# How to include VIM in FreeBSD base system so that all jails automatically have it



## joggx (May 27, 2021)

Hi there,

As I don't want to install vim individually in each jail, it would be time saving to include it in the base system, so that each time a jail is created it is automatically available in it.

Thx


----------



## SirDice (May 27, 2021)

Ports/packages are not part of the base system and should be kept that way.

sysutils/firstboot-pkgs might be useful for you. If you use sysutils/bastille you can create templates that will automatically install/configure things too.


----------



## zirias@ (May 27, 2021)

In theory:

Create a local git branch for /usr/src
add it to the source tree in the same way as nvi: https://cgit.freebsd.org/src/tree/contrib/nvi
update https://cgit.freebsd.org/src/tree/usr.bin/vi to use vim instead of nvi
probably a lot of fiddling with the build system
So, in practice: not worth the effort.

**To-do list**
1. In the forum thread about putting vim into the FreeBSD base system, which port does SirDice say can be used to create templates that install and configure things automatically?
2. Write the next reply in the forum thread about adding vim to the FreeBSD base system.

**Recorded data**

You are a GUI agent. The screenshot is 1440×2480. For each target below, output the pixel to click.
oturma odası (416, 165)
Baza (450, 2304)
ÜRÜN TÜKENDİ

**Answers to the problems**
1. sysutils/bastille

2.
----------



## im (May 27, 2021)

I prefer to have a preconfigured jail-template for new jails.
Just setup the new jail, configure it as you want, and just copy preconfigured jail to new jail destination.
You can use pax() or rsync for making a copy of a directory tree which contains jail-template.


----------



## joggx (May 28, 2021)

SirDice said:


> Ports/packages are not part of the base system and should be kept that way.
> 
> sysutils/firstboot-pkgs might be useful for you. If you use sysutils/bastille you can create templates that will automatically install/configure things too.


Bastille looks promising will check that out.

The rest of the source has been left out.